- Your goal: Copy the following lines word for word, keeping every character as it appears.

- Records for this exercise:
☆ ☆ ☆ ☆ ☆ ☆ ☆

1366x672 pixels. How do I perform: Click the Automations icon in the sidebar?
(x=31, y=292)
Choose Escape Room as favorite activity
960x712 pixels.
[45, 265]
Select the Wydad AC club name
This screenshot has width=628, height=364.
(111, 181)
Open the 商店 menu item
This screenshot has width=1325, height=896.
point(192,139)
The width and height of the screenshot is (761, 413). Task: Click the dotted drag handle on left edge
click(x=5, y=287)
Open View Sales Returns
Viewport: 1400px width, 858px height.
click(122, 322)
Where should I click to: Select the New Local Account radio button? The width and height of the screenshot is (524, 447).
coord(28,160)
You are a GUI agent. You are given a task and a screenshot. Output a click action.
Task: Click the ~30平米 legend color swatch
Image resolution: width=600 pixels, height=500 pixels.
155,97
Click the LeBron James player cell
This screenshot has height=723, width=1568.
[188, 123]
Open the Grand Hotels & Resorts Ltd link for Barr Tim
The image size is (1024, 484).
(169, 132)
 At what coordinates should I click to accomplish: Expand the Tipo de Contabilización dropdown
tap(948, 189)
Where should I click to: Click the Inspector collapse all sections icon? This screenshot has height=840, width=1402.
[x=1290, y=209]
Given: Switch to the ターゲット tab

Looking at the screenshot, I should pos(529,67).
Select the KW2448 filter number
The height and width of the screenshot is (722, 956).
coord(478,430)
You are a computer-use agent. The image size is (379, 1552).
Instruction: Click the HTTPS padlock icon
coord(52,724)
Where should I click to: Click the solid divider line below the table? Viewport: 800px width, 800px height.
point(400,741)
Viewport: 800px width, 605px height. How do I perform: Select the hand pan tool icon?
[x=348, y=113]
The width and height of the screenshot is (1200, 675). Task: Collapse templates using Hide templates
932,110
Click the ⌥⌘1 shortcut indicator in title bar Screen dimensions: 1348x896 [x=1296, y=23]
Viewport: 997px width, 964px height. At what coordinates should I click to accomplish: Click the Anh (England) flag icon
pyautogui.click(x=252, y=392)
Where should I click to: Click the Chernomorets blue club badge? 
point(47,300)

☆ ☆ ☆ ☆ ☆ ☆ ☆

- Response to the task:
1366x672 pixels. How do I perform: Click the Automations icon in the sidebar?
(x=31, y=292)
Choose Escape Room as favorite activity
960x712 pixels.
[45, 265]
Select the Wydad AC club name
This screenshot has width=628, height=364.
(111, 181)
Open the 商店 menu item
This screenshot has width=1325, height=896.
point(192,139)
The width and height of the screenshot is (761, 413). Task: Click the dotted drag handle on left edge
click(x=5, y=287)
Open View Sales Returns
Viewport: 1400px width, 858px height.
click(122, 322)
Where should I click to: Select the New Local Account radio button? The width and height of the screenshot is (524, 447).
coord(28,160)
You are a GUI agent. You are given a task and a screenshot. Output a click action.
Task: Click the ~30平米 legend color swatch
Image resolution: width=600 pixels, height=500 pixels.
155,97
Click the LeBron James player cell
This screenshot has height=723, width=1568.
[188, 123]
Open the Grand Hotels & Resorts Ltd link for Barr Tim
The image size is (1024, 484).
(169, 132)
 At what coordinates should I click to accomplish: Expand the Tipo de Contabilización dropdown
tap(948, 189)
Where should I click to: Click the Inspector collapse all sections icon? This screenshot has height=840, width=1402.
[x=1290, y=209]
Given: Switch to the ターゲット tab

Looking at the screenshot, I should pos(529,67).
Select the KW2448 filter number
The height and width of the screenshot is (722, 956).
coord(478,430)
You are a computer-use agent. The image size is (379, 1552).
Instruction: Click the HTTPS padlock icon
coord(52,724)
Where should I click to: Click the solid divider line below the table? Viewport: 800px width, 800px height.
point(400,741)
Viewport: 800px width, 605px height. How do I perform: Select the hand pan tool icon?
[x=348, y=113]
The width and height of the screenshot is (1200, 675). Task: Collapse templates using Hide templates
932,110
Click the ⌥⌘1 shortcut indicator in title bar Screen dimensions: 1348x896 [x=1296, y=23]
Viewport: 997px width, 964px height. At what coordinates should I click to accomplish: Click the Anh (England) flag icon
pyautogui.click(x=252, y=392)
Where should I click to: Click the Chernomorets blue club badge? 
point(47,300)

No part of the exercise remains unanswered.